DynamoDB Query Builder
Compose the whole Query or Scan request — table, index, key condition, filter, projection, Limit, sort order, consistent reads, and pagination — and copy a runnable AWS SDK v3, CLI, or boto3 program, or the PartiQL statement.
From access pattern to runnable request
The expression is rarely the whole job. A production Query also decides which index to read, how many items to evaluate per request, which direction the sort key runs, whether the read must be strongly consistent, and what happens when the response comes back with a LastEvaluatedKey. Those request-level parameters live outside the expression string — and they’re where copy-pasted snippets usually go wrong.

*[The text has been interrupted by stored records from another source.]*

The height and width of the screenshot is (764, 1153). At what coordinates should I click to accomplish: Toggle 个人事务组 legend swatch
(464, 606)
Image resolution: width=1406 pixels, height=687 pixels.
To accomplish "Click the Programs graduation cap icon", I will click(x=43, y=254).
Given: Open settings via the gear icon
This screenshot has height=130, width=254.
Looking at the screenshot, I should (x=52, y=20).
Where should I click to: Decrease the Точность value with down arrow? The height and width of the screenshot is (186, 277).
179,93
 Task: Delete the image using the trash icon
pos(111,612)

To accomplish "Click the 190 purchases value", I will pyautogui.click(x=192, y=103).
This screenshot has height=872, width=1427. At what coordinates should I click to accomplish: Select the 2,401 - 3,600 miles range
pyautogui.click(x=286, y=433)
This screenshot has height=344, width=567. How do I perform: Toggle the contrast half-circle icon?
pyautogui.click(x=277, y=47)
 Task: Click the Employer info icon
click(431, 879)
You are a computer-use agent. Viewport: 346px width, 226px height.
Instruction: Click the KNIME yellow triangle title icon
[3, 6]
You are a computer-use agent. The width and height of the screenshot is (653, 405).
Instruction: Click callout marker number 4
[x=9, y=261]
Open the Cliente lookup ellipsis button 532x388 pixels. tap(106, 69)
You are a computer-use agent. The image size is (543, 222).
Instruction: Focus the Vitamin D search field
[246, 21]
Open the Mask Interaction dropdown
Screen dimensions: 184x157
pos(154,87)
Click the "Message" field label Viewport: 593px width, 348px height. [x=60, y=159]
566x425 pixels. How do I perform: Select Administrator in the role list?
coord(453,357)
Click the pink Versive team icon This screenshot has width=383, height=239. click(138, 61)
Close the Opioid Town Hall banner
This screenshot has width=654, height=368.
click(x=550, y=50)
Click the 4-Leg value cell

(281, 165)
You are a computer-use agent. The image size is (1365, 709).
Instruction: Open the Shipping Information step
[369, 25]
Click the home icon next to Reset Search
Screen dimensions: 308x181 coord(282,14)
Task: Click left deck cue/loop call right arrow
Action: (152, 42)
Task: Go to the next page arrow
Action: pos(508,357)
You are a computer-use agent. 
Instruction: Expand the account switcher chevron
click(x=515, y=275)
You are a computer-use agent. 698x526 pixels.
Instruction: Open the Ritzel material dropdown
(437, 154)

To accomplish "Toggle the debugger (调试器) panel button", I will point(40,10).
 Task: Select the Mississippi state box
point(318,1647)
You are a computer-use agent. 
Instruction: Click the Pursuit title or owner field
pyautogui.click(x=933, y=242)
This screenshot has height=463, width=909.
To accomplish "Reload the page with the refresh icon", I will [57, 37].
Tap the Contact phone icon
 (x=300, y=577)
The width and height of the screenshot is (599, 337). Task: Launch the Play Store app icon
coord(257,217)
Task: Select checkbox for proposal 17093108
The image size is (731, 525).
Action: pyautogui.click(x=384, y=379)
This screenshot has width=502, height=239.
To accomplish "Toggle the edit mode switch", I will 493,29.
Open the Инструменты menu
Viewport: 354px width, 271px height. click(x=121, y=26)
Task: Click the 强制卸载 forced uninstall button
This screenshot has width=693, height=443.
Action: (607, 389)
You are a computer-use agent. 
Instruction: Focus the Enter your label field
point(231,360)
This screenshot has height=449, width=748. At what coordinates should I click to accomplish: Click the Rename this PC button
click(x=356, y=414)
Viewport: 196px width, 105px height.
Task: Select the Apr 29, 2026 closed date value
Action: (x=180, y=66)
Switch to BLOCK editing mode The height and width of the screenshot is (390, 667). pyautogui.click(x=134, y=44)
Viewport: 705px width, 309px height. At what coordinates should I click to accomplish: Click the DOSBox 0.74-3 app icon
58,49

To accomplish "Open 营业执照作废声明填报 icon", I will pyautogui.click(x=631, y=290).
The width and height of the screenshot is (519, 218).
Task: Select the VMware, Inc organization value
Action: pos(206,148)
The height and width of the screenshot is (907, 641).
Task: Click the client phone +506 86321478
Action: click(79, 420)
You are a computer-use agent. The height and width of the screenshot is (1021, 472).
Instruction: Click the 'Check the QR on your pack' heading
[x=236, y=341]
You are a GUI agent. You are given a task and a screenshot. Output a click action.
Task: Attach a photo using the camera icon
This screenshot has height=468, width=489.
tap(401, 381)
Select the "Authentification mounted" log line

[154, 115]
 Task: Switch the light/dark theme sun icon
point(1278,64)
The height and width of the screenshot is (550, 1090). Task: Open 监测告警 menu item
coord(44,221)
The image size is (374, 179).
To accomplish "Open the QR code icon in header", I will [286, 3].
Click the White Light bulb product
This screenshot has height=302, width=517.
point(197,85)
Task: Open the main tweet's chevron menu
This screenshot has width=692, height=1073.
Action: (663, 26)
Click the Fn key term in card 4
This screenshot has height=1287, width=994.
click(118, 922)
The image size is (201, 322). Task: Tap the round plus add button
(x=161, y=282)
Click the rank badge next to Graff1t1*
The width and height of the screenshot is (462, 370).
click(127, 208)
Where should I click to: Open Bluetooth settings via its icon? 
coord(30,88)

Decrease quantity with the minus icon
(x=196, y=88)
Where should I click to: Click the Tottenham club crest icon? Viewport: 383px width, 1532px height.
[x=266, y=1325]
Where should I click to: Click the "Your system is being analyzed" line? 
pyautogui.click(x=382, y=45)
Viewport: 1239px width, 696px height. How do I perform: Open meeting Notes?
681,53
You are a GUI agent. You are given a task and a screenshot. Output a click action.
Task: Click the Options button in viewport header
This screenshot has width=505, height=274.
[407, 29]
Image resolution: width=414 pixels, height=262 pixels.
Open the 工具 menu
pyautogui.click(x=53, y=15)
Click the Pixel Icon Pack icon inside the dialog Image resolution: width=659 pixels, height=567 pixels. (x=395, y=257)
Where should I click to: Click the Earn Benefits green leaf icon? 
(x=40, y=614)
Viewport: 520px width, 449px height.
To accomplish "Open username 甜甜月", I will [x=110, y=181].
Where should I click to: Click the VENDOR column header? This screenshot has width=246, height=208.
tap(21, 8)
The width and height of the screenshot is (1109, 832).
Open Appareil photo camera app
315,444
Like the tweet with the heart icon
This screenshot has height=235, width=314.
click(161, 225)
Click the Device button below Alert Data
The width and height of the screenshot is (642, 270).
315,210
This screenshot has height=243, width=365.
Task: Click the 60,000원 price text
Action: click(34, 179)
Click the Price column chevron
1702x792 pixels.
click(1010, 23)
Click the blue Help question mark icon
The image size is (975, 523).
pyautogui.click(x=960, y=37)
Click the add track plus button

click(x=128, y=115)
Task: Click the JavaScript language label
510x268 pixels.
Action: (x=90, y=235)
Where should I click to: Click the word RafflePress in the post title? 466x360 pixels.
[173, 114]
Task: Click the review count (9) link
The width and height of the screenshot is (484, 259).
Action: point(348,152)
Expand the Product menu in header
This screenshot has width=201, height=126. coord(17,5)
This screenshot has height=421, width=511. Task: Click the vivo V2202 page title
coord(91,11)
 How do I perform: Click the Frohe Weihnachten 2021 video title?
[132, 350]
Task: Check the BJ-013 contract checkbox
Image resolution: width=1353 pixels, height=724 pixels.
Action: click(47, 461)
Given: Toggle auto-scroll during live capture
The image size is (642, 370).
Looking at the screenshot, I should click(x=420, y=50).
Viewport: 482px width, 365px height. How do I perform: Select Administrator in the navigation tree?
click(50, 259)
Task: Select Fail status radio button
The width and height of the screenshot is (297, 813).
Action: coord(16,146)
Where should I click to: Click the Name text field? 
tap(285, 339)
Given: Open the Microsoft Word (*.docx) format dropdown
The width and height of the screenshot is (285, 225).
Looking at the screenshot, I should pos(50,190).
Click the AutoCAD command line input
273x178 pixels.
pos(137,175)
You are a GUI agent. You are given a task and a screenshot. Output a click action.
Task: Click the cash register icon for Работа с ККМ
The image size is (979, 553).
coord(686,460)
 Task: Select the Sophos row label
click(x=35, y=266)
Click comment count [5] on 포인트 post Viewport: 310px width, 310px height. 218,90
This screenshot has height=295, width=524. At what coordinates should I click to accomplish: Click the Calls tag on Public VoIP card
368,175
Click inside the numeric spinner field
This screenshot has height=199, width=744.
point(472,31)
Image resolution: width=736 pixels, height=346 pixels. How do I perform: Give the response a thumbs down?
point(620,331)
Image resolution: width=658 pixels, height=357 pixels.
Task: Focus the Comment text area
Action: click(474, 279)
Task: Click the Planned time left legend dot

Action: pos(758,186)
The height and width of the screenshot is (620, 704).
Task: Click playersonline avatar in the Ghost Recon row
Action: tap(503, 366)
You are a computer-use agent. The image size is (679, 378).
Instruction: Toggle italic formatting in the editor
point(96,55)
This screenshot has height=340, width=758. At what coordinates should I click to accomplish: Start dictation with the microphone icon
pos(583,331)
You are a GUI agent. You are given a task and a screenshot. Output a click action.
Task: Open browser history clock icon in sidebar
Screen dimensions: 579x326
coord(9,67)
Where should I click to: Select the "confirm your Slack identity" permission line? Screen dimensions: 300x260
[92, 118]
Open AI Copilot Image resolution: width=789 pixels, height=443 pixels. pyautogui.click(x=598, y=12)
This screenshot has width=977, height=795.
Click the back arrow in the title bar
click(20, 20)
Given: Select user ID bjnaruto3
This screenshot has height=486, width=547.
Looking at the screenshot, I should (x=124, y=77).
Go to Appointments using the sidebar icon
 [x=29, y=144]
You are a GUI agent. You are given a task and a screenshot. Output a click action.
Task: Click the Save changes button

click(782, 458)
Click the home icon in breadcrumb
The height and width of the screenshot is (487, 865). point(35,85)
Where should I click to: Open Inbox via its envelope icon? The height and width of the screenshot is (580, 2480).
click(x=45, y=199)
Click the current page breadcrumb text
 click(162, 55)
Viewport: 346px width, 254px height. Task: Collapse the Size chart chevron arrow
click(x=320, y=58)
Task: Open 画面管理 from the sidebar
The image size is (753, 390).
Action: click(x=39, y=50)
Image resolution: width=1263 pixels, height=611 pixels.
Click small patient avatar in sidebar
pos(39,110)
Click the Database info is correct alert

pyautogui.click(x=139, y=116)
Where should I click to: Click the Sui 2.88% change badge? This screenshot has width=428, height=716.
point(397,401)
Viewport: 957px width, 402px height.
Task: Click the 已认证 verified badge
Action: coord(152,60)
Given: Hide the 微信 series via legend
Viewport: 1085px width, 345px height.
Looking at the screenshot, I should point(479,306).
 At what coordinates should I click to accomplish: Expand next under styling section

This builder treats the request as the unit of work. You compose the key condition, filter, and projection on top of the same typed, reserved-word-safe model our Expression Builder uses, then set the request options beside them. The output isn’t a fragment: it’s a program you can run — imports, client setup, the call itself, and, when you enable “Fetch all pages”, the ExclusiveStartKey loop that drains every page of results.
The generated code stays honest about each target. The AWS CLI paginates by itself, so its Limit becomes --page-size and a single-request run gets --no-paginate; PartiQL declines the parameters that belong to the ExecuteStatement API rather than the statement; and a descending Query becomes ORDER BY on your sort key where that’s expressible.
Only need the expression itself — a condition, filter, or update expression with its placeholder maps, for any of the six operations? The DynamoDB Expression Builder is built for exactly that. Deciding between the two read operations first? Query vs Scan breaks down when each one is the right call.
Frequently asked questions
How is this different from the DynamoDB Expression Builder?
They split the problem deliberately. The Expression Builder is about expression syntax — key conditions, filters, update and condition expressions with their ExpressionAttributeNames/Values maps — across all six operations, and it emits the bare command. The Query Builder is about the complete Query or Scan request: table and index, key condition, filter, projection, plus the request-level parameters the expression tool doesn’t expose (Limit, sort order, ConsistentRead, ExclusiveStartKey), and it emits a runnable program with client setup and an optional pagination loop.
What does Limit actually limit in a Query or Scan?
Limit caps how many items DynamoDB evaluates per request, not how many matching items you get back. Filters run after the read, so a Query with Limit 25 and a FilterExpression can return fewer than 25 items — or none — while still consuming the read capacity of everything it evaluated, and pagination continues from LastEvaluatedKey. In the AWS CLI, which paginates automatically, the same parameter is set with --page-size.
How does DynamoDB pagination (LastEvaluatedKey) work?
A Query or Scan response that has more data includes a LastEvaluatedKey — the primary key of the last item read. You pass it back as ExclusiveStartKey on the next request and repeat until a response arrives without one. Turn on “Fetch all pages” and the generated SDK v3 and boto3 programs contain exactly that loop; the AWS CLI follows the pages by itself unless you pass --no-paginate.
When can I use a strongly consistent read?
ConsistentRead works on base tables and local secondary indexes, but not on global secondary indexes — a Query against a GSI with ConsistentRead set is rejected. A strongly consistent read also consumes twice the read capacity of an eventually consistent one. It’s an API parameter rather than part of the PartiQL statement text, which is why the PartiQL tab declines it honestly.
Is anything I enter here uploaded anywhere?
No. This is a static page: the request is composed and the code generated entirely in your browser, so table names, key values, and filters never reach a server. “Copy link” packs the whole request into the URL — sharing that link is the only way anything you typed leaves the page, and it’s in your hands.